Supplied passage >>
Sunday, February 3, 2013

Why Am I Here?

“To be oneself, simply oneself, is so amazing and and utterly unique an experience that it's hard to convince oneself so singular a thing happens to everybody.”

I was a quiet child. I was an observer. While not conspicuously strange or isolated, I rarely sought the attention that everyone around me seemed to crave. I loved the idea of horses and the reality of books. Most comfortable tucked between my bed and bookshelf or sitting cross-legged on the floor of the school library, I devoured books about horses and people and places near and far, and daydreamed about who else I might be – Steve Cauthen, the Kentucky farrier's son who became the youngest-ever jockey to win the Triple Crown on Affirmed; a marine biologist with a private gift for speaking with dolphins; the eldest daughter of a poor, coal-mining family in West Virginia who gracefully endures getting herself and her siblings sent home from school with lice. I wanted to be ordinary yet quietly not-ordinary, someone who looks like everyone else but is a secret superhero. I wrote and wrote and wrote, poems and stories and visions of my personal future, on a portable blue-and-white Smith Corona electric that journeyed with me from early adolescence to college and the era of ubiquitous personal computers.

I just had my 50th birthday. I've learned a lot. I have learned that I love life and am a cheerful optimist at my core, in an every-problem-has-a-solution-so-let's-wrestle-this-cheetah-to-the-ground sort of way. I love serendipity, people who are larger than life, live fire and cast iron cookware, good horses, dogs, and trucks, my love-of-a-lifetime husband, and an extended family chosen more for mutual affection and spiritual kinship than shared DNA.

This blog is for musing about what I've learned and continue to learn.  I'm talking to myself here, but you're welcome to pour yourself a cup of coffee and set a spell.

Material shown >>

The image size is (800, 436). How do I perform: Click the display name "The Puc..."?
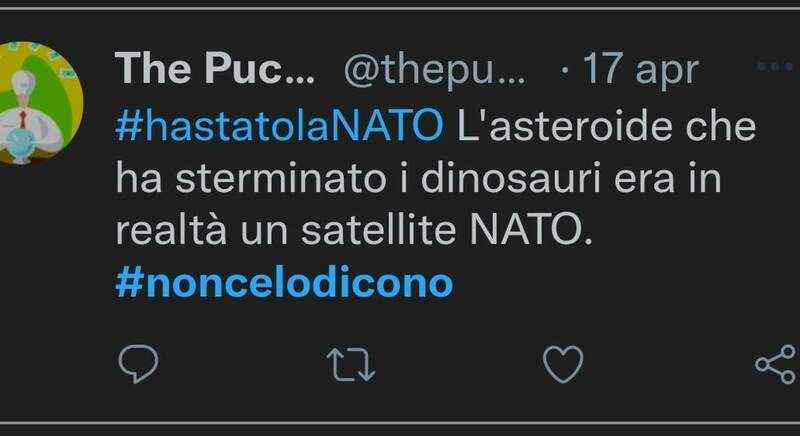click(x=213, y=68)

* * *

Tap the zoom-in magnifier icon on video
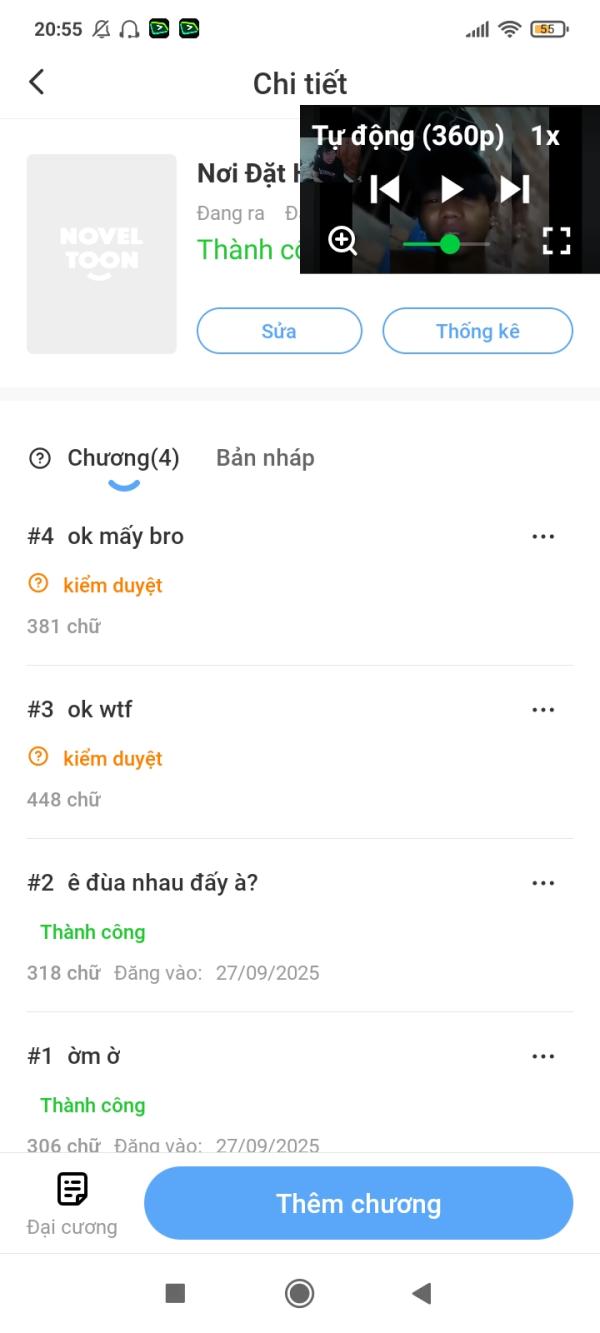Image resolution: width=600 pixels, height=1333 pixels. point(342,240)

==

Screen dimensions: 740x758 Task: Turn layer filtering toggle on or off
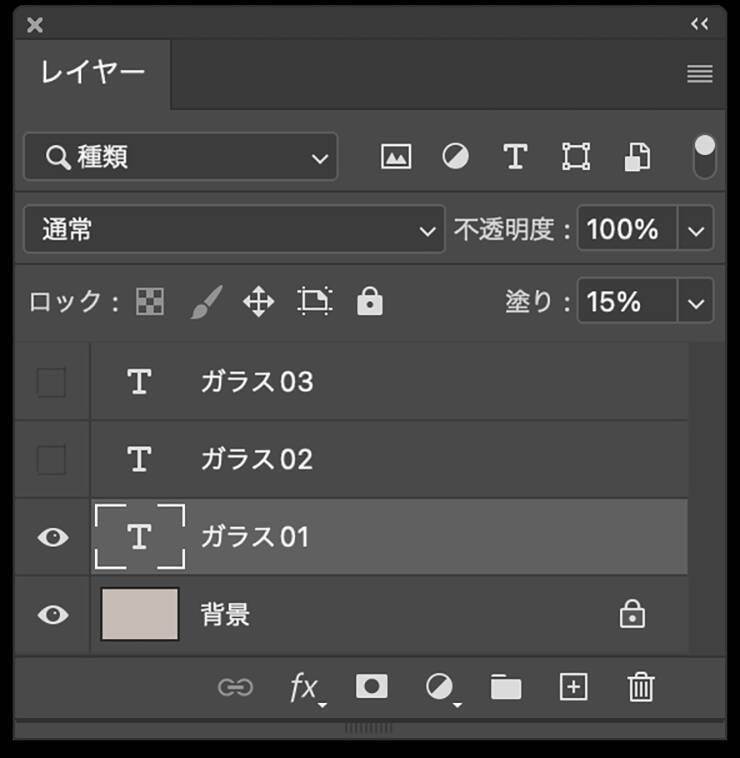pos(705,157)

Task brief >> Repeat the stretch of the blog post from "This blog is" through "set a spell." word for word. The entries are drawn from a different source than the blog post.

Output >>
This blog is for musing about what I've learned and continue to learn.  I'm talking to myself here, but you're welcome to pour yourself a cup of coffee and set a spell.